Notable Science History Events for April 4
1932 – Wilhelm Ostwald died.
Ostwald was a German chemist who was awarded the 1909 Nobel Prize for his work on chemical catalysts, chemical equilibria, and reaction rates. He is considered one of the pioneers of modern physical chemistry.
He is also known for the Ostwald process to mass produce nitric acid from ammonia.
1919 – William Crookes died.
1887 – William Cumming Rose was born.
Rose was an American biochemist who discovered the amino acid threonine and its role in nutrition. He established ten amino acids: arginine, histidine, isoleucine, leucine, lysine, methionine, phenylalanine, threonine, tryptophan and valine were vital human health.
1846 – Raoul Pierre Pictet was born.
Pictet was a Swiss physicist who was the first to create liquid nitrogen. He developed a technique originally to liquefy oxygen. He announced his achievement to the Academy of Science in Paris within days of Louis Cailletet’s announcement of liquifying oxygen. Having missed the priority of liquifying oxygen, Pictet applied his technique it to other gasses, including nitrogen.
1826 – Zénobe-Théophile Gramme was born.
Gramme was a Belgian electrical engineer who invented the Gramme dynamo.
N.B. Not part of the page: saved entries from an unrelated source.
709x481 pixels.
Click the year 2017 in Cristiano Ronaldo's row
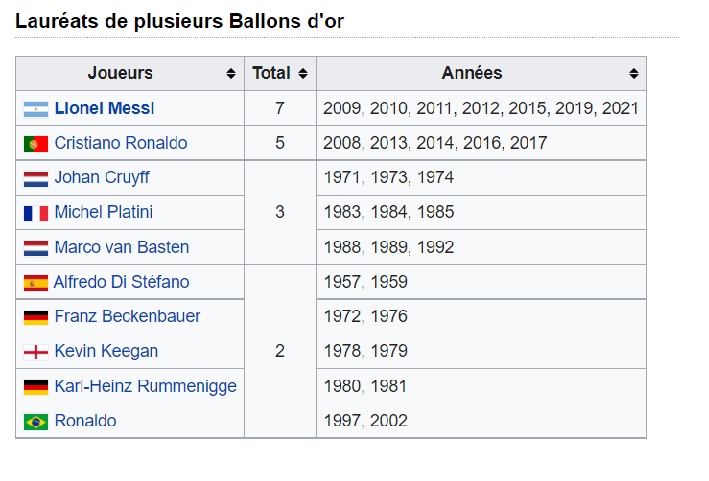tap(528, 143)
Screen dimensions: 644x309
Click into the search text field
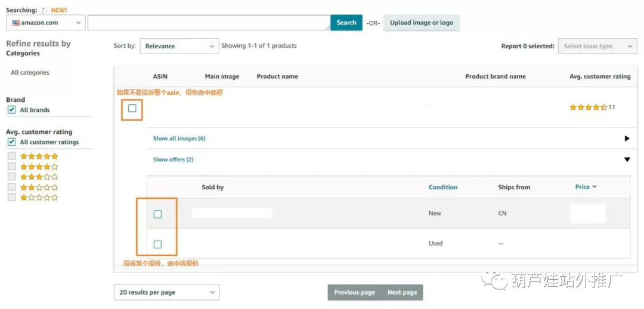209,23
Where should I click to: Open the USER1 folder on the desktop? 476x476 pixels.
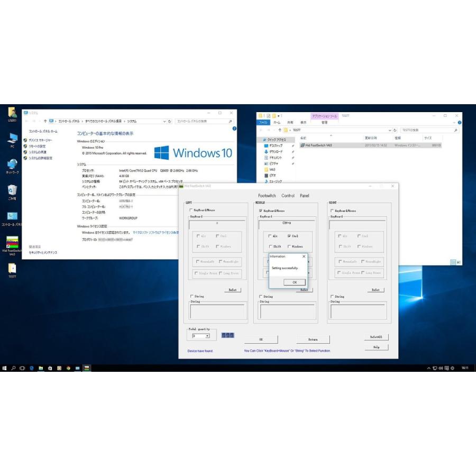click(12, 113)
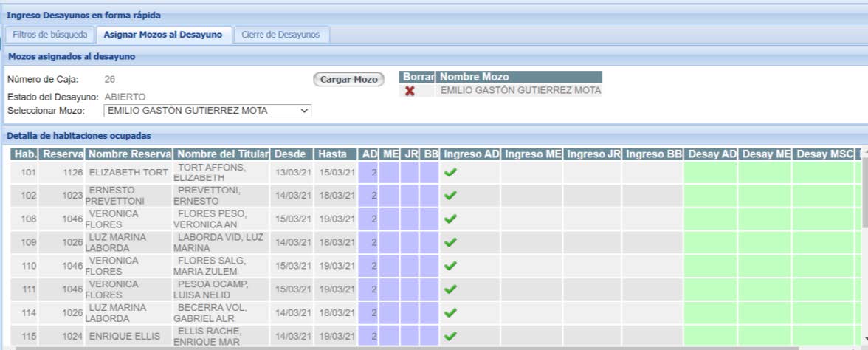
Task: Open the Cierre de Desayunos tab
Action: click(281, 35)
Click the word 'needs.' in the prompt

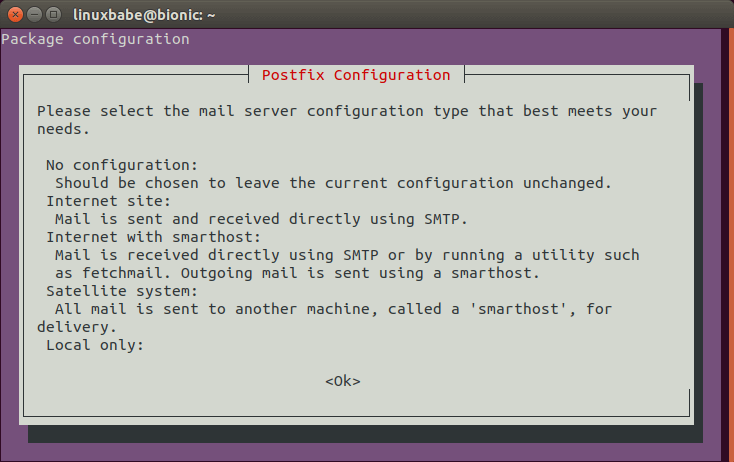63,128
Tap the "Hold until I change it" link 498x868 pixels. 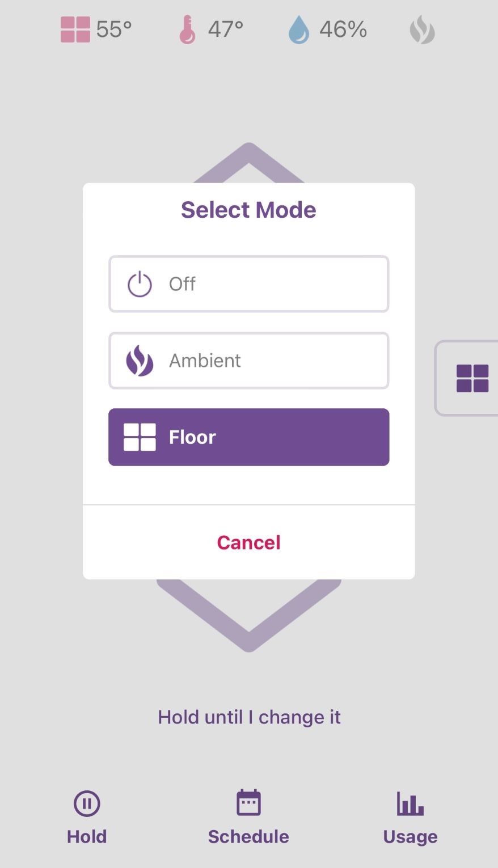pyautogui.click(x=249, y=717)
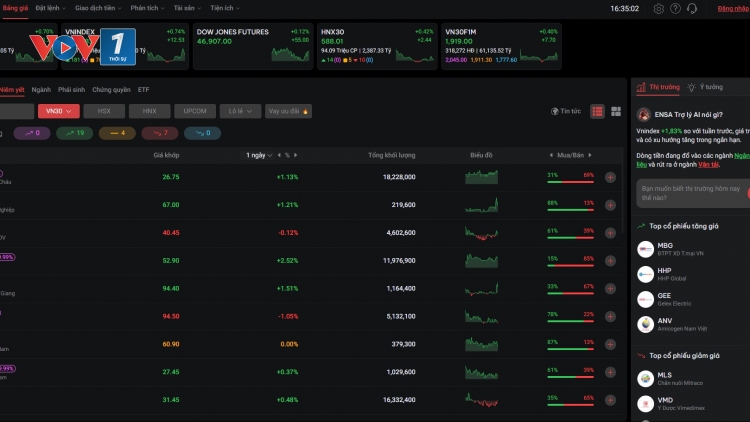Click the HSX exchange button
This screenshot has height=422, width=750.
coord(104,111)
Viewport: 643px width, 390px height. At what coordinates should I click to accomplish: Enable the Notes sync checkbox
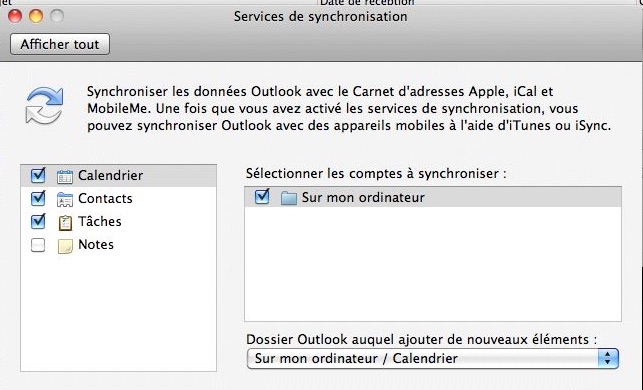coord(38,245)
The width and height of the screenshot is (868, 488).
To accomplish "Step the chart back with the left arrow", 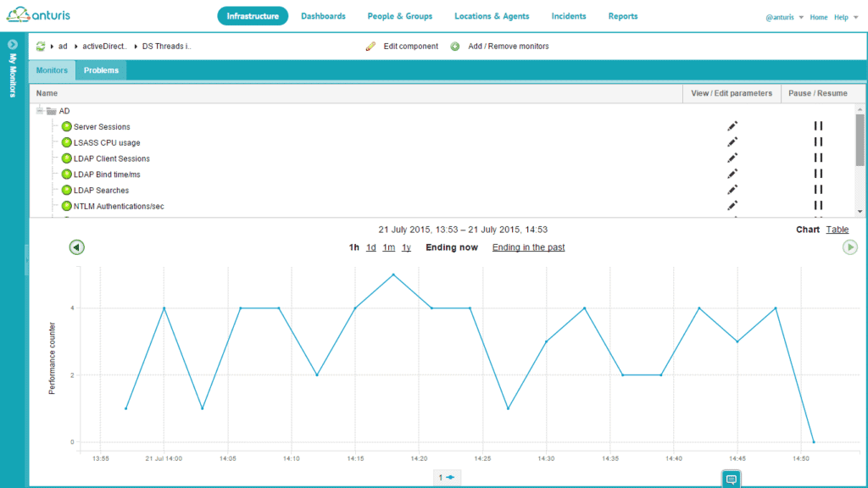I will (x=75, y=247).
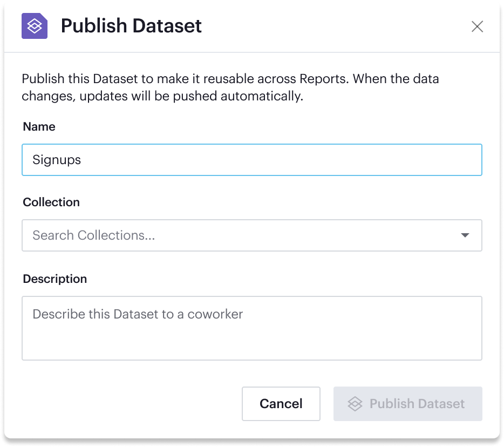
Task: Click the 'Name' field label
Action: (x=39, y=127)
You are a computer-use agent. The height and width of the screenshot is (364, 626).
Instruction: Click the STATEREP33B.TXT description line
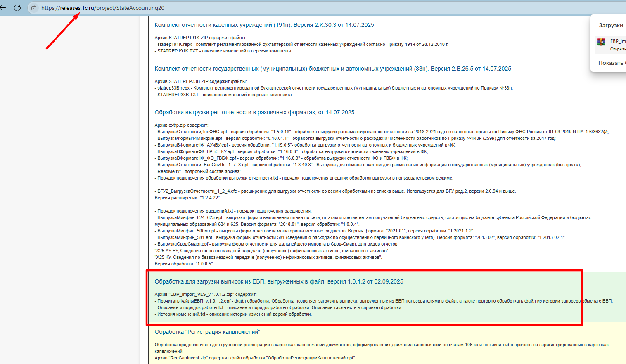click(x=224, y=95)
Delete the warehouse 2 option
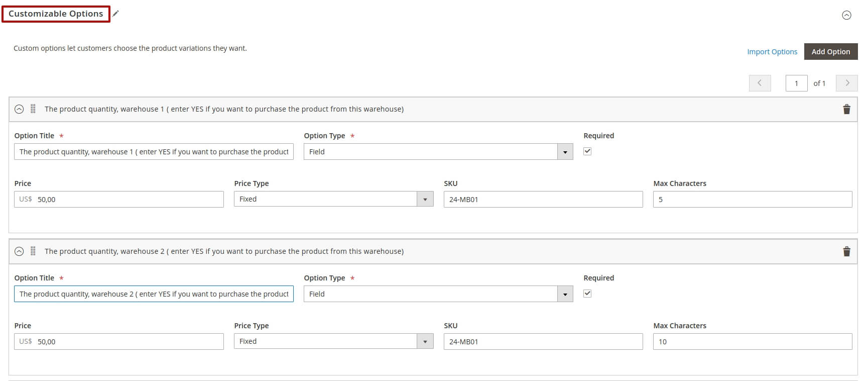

The Gramme dynamo was the first large-scale direct current (DC) generator used for commercial purposes. Gramme later discovered that his dynamo would act as an electric motor when connected to an electric current and would supply useful amounts of torque. These motors were the beginning of industrial electric motor use.
1688 – Joseph-Nicolas Delisle was born.
Delisle was a French astronomer who measured the distance between the Sun and Earth by timing the time Venus and Mercury travel across the face of the Sun.
He was also the first to propose the circular bands of color around the sun that occasionally appear, also known as ‘sun dogs’ are caused by diffraction of sunlight through water vapor in clouds.
1609 – Charles de L’Ecluse died.
Charles de L’Écluse, also known as Carolus Clusius, was a botanist whose work on bulbs and tubers was responsible for the introduction of tulips to the Netherlands and potatoes into central Europe.
Clusius’ work with tulips and their cultivation lead to an economic crisis in the Netherlands. Tulips were suddenly fashionable and began to command high prices for a single tulip bulb. Speculation in tulips hit a peak in February of 1637, a bulb sold for ten times the yearly earnings of a skilled craftsman. The bubble popped and tulips were no more expensive than other flowers by the following May.
1284 – Alphonso X died.
Alphonso X of Castile was a Spanish monarch and astronomer who published planetary tables to chart positions of the planets. The Alphonsine tables served as the standard tables for over 300 years during the Middle Ages.